Last Updated: June 7, 2024, 2:50 pm by TRUiC Team

How to Start an LLC in Oregon (2024 Guide)

Wondering how to start an LLC in Oregon? We’ve got you covered.

To get started, you'll need to pick a suitable business name, choose a registered agent, and file your Articles of Organization with the Oregon Secretary of State ($100 processing fee). 

You can do this independently, consult with a business attorney for specialized legal guidance, or join the other 65% of our readers and hire a specialized Oregon LLC formation service (recommended).

four point eight out of five

Northwest ($29 + State Fees)

three point nine out of five

LegalZoom ($249 + State Fees)

Cost to Start an LLC in Oregon

How to Form an LLC in Oregon in 6 Steps

In order to form your LLC in Oregon, you’ll need to complete the following steps:

  1. Name Your Oregon LLC
  2. Choose a Registered Agent
  3. File the Articles of Organization
  4. Create an Operating Agreement
  5. Get an EIN
  6. File a Beneficial Ownership Information Report

Step 1: Name Your Oregon LLC

Before you get started, you will need to pick a suitable name for your Oregon LLC. 

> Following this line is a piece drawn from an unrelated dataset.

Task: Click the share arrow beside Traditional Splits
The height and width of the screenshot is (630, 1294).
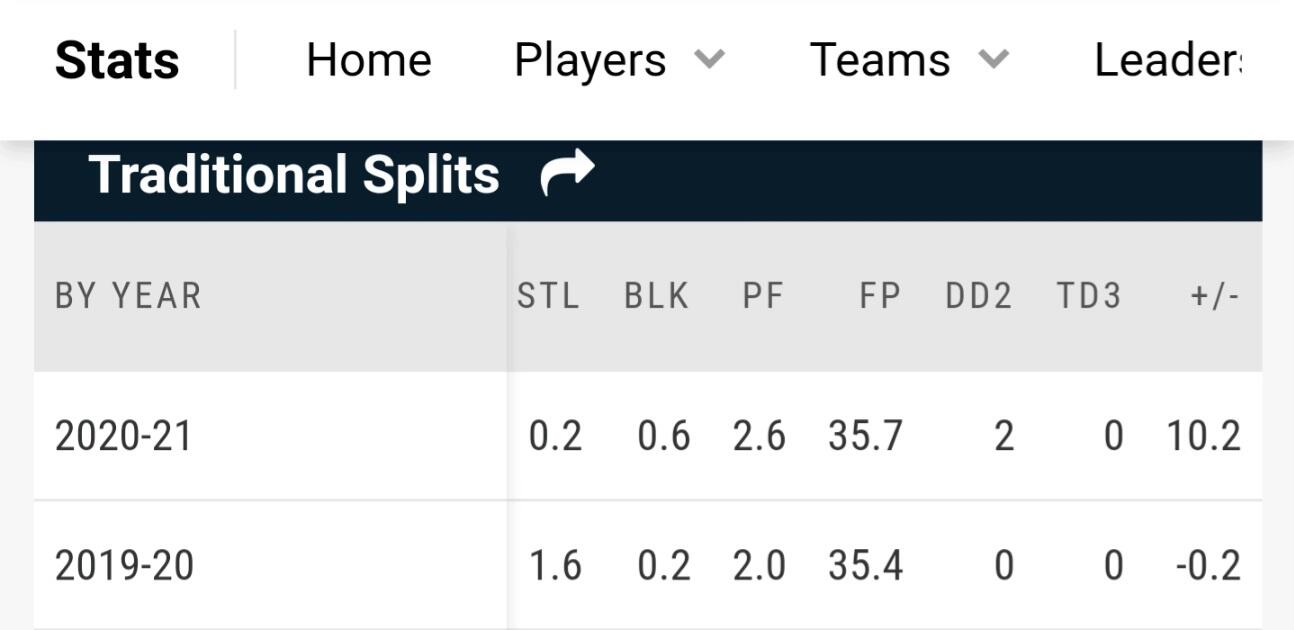Action: [567, 173]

This will need to comply with all applicable naming requirements under Oregon law and be both succinct and memorable, as this will make it easily searchable by your potential clients.

1. Important Naming Guidelines for Oregon LLCs:

  • Your name must include the phrase “limited liability company,” “limited company,” or a suitable abbreviation (e.g., LLC, LC, etc.).  
  • Your name must be distinguishable (i.e., visually distinct) from the names of all other business entities registered with the Oregon Secretary of State.
  • Your name cannot include words that in any way imply that your LLC is an agency of the state (or a political subdivision) without written approval. 
  • Your name cannot include words that are associated with other business entities (e.g., Incorporated, Corporation, etc.). 

We recommend checking out the Oregon Secretary of State's guidelines for a complete list of naming rules in this state.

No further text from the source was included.